Provide again, from the entries below, every line from the one containing "Image resolution: width=353, height=2576." through the one containing "2022年8月 (44, 2323)", exactly as written, and no other line.

[RECORDS SUPPLIED]
_ _ _ _
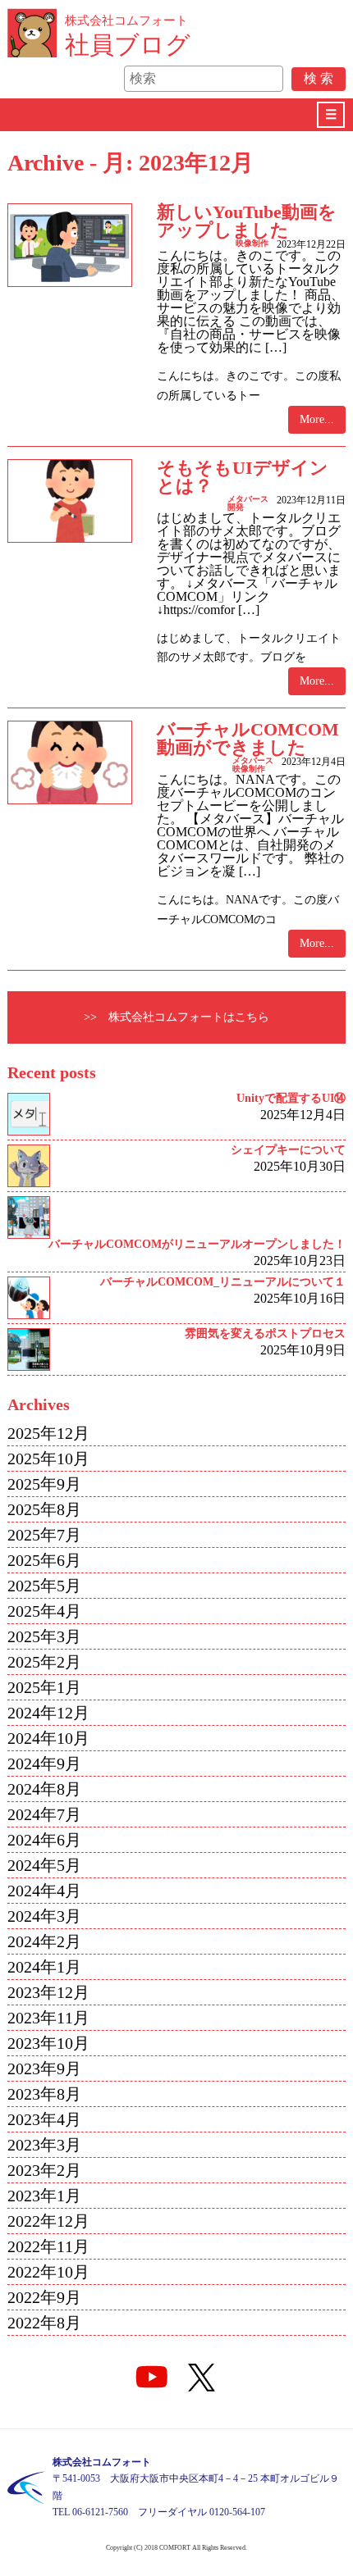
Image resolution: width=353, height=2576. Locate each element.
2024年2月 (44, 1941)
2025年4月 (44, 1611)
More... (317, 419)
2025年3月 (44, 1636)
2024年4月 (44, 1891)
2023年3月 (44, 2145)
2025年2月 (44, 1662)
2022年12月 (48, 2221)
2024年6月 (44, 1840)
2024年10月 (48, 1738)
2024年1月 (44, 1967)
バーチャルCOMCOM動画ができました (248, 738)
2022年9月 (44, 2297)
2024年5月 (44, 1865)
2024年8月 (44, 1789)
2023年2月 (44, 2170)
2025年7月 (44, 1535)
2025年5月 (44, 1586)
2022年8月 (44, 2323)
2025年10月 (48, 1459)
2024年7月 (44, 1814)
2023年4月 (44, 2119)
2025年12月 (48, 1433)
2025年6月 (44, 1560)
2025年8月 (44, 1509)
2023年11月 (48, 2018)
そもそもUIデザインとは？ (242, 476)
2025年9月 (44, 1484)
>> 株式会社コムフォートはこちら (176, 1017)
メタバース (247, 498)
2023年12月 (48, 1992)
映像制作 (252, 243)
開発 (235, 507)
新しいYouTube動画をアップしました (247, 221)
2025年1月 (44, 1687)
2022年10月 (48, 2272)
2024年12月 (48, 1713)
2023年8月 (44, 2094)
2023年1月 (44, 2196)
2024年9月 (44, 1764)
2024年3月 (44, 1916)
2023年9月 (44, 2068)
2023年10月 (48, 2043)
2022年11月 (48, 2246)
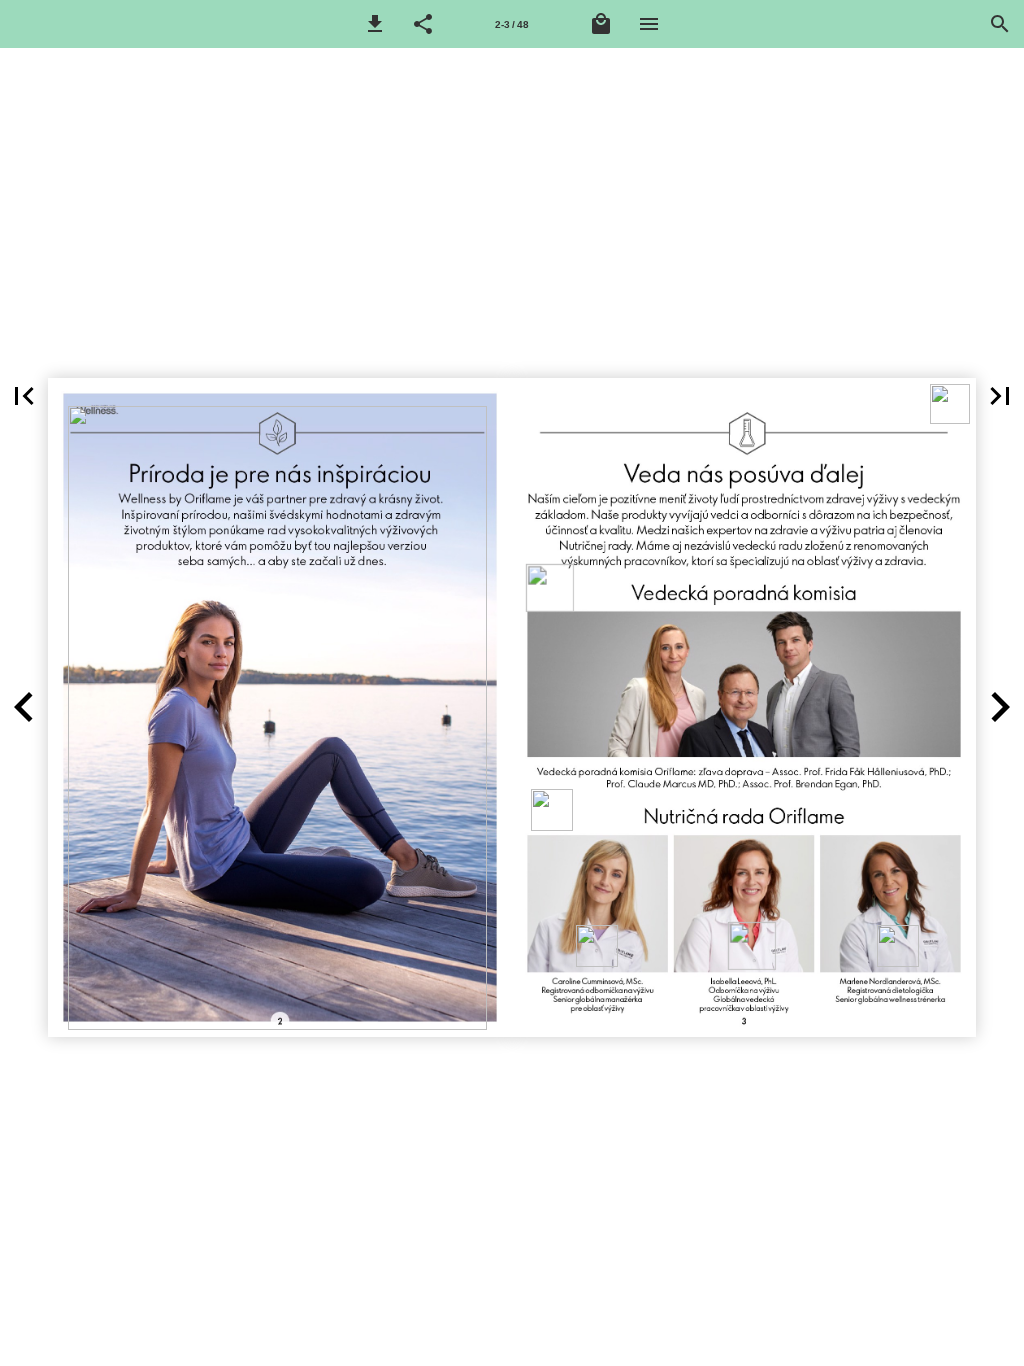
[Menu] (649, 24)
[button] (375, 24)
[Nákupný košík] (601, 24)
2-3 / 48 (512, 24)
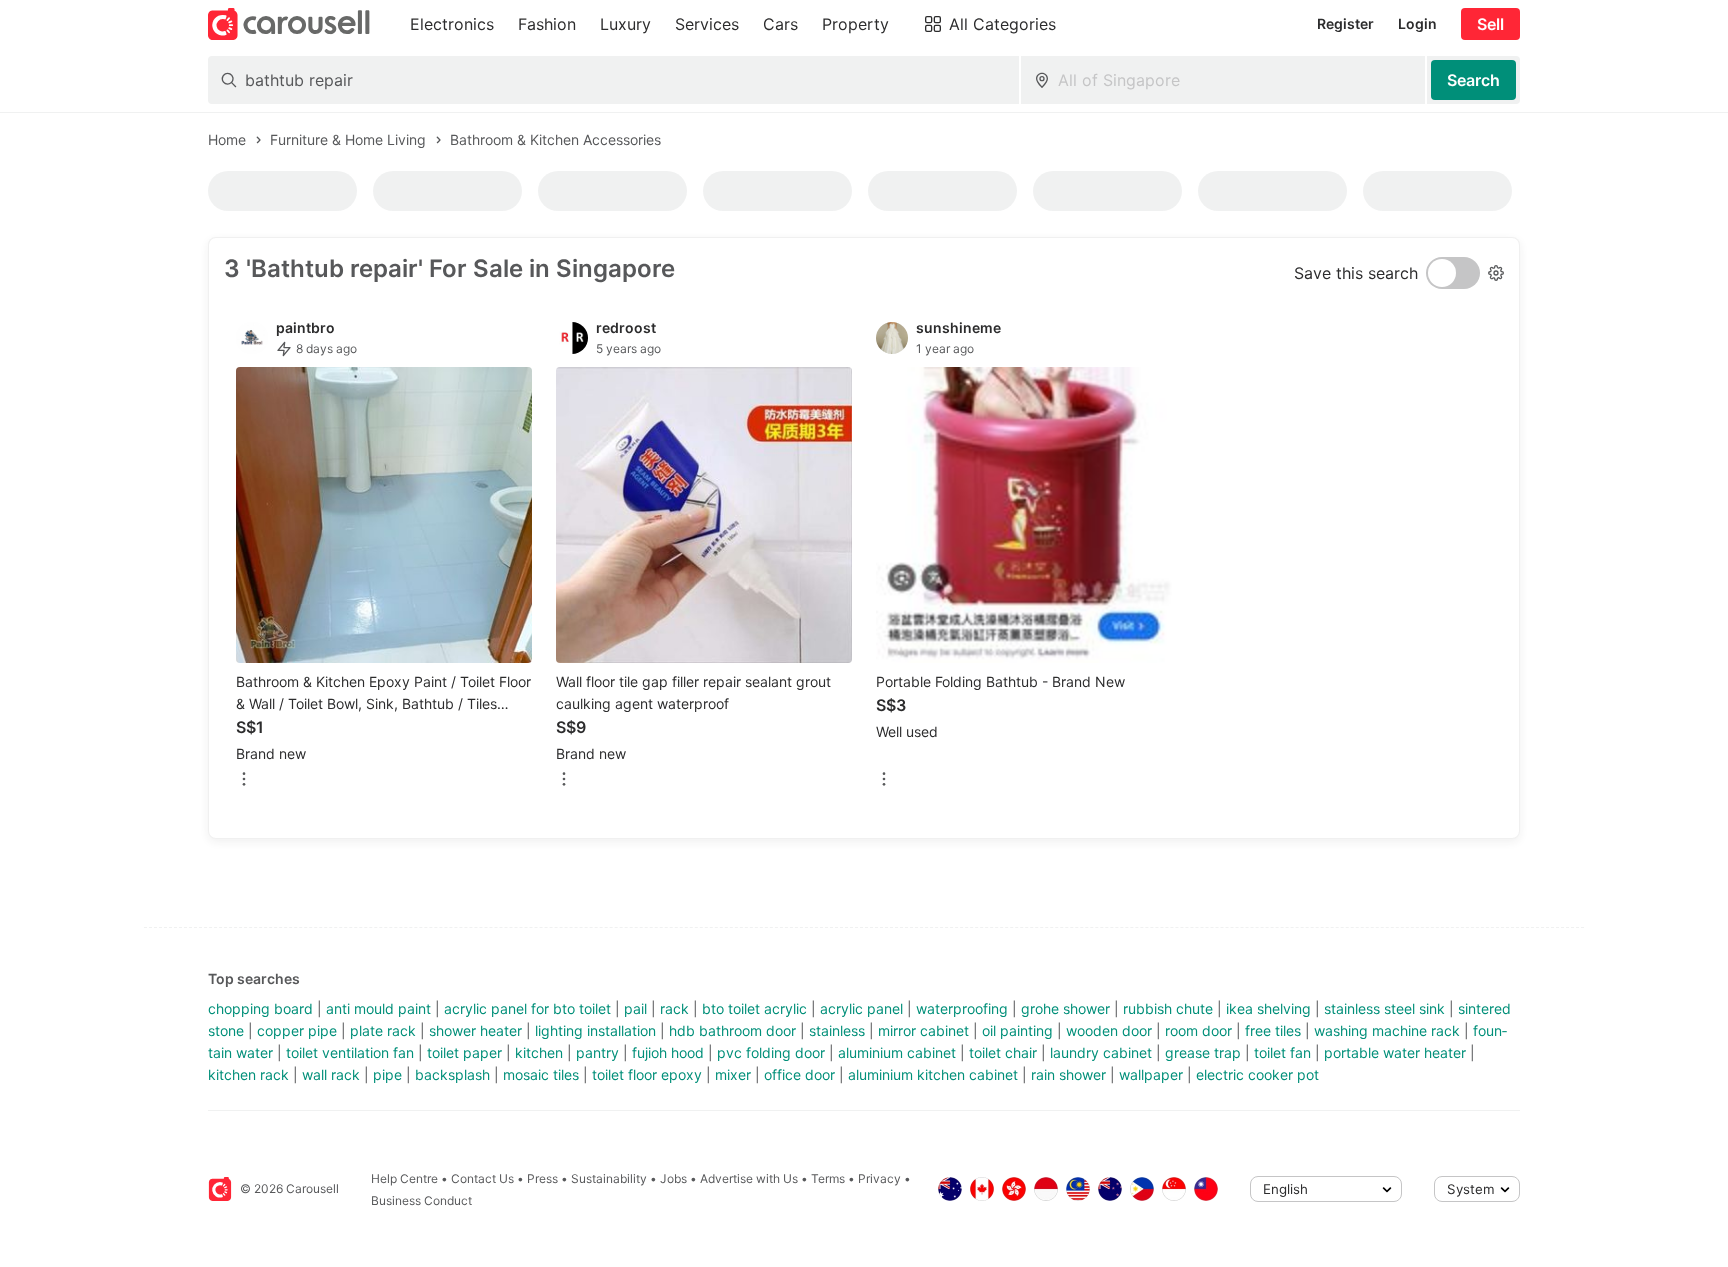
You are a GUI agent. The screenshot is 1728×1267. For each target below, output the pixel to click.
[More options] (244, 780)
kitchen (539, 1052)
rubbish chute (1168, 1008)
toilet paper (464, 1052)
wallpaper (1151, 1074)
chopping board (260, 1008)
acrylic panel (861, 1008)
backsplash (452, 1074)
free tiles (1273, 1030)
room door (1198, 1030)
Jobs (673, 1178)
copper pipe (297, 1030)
_ _ _ _
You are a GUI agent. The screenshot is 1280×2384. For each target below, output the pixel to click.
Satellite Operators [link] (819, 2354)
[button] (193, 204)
_ _ _ _
[SOLUTION FOR THIS PROBLEM]
Image resolution: width=353, height=2576. Locate each element.
2024年2月 (44, 1941)
2025年4月 (44, 1611)
More... (317, 419)
2025年3月 (44, 1636)
2024年4月 (44, 1891)
2023年3月 (44, 2145)
2025年2月 (44, 1662)
2022年12月 (48, 2221)
2024年6月 (44, 1840)
2024年10月 (48, 1738)
2024年1月 (44, 1967)
バーチャルCOMCOM動画ができました (248, 738)
2022年9月 (44, 2297)
2024年5月 (44, 1865)
2024年8月 (44, 1789)
2023年2月 (44, 2170)
2025年7月 (44, 1535)
2025年5月 (44, 1586)
2022年8月 (44, 2323)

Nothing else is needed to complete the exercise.